Planning for the future
Both partners in a blended family can benefit from open discussion about the outcomes they would like to see for their loved ones after they pass. They may wish to set up safeguards, putting aside specific property or sums of money to pass down to their children and ensuring that all parties are protected after their parent passes away. Estate planning attorneys can provide guidance to remarried couples seeking to support one another and protect both sides of the family throughout the process.

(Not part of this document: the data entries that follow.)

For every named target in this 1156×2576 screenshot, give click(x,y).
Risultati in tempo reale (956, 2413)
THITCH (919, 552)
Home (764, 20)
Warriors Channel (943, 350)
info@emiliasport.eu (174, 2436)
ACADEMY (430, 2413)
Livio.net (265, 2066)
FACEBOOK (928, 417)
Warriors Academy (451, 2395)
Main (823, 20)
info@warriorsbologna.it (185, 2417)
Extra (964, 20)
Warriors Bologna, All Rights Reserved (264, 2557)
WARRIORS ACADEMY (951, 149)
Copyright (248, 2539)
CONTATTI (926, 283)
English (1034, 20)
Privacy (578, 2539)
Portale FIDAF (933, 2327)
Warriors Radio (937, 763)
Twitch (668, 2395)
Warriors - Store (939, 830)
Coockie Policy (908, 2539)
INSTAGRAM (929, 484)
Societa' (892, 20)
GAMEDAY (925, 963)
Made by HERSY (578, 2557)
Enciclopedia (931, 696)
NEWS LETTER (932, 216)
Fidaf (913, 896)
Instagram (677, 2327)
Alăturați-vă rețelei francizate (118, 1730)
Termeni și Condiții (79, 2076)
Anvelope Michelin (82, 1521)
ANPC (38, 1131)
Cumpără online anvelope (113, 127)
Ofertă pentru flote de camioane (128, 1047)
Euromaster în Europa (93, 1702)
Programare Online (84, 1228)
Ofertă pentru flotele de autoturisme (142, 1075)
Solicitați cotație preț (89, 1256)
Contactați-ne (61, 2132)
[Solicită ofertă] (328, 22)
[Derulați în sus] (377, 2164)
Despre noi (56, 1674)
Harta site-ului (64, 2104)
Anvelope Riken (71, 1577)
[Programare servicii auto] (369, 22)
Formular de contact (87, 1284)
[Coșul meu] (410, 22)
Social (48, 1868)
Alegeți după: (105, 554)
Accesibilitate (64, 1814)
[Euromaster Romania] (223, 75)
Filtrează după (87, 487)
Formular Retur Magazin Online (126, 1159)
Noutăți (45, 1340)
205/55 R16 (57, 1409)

Remember to change beneficiaries
When you remarry, estate planning may not be at the top of the agenda. However, there are some important tasks to address quickly. Life insurance policies, retirement accounts and investment funds often have named beneficiaries. In many cases, remarried couples may wish to name each other as the beneficiaries; they may also wish to preserve some accounts naming children as the recipients. However, when beneficiaries are not updated in a timely manner, a former spouse may remain part of the estate plan.
Updating wills and trusts
Along with changing beneficiaries, changing your will is also a priority after remarriage. You may want to add your spouse to your will while also specifying specific sums or properties to pass down to your children. Both spouses can work together to create an estate plan that reflects their interests and the needs of their loved ones.
Of course, individual circumstances may vary from one couple to another. One of you may have a child with disabilities requiring an ABLE account or a trust for their needs, or some children may be better equipped to handle inheritance than others. By communicating about future plans, blended families can work to achieve a harmonious estate plan.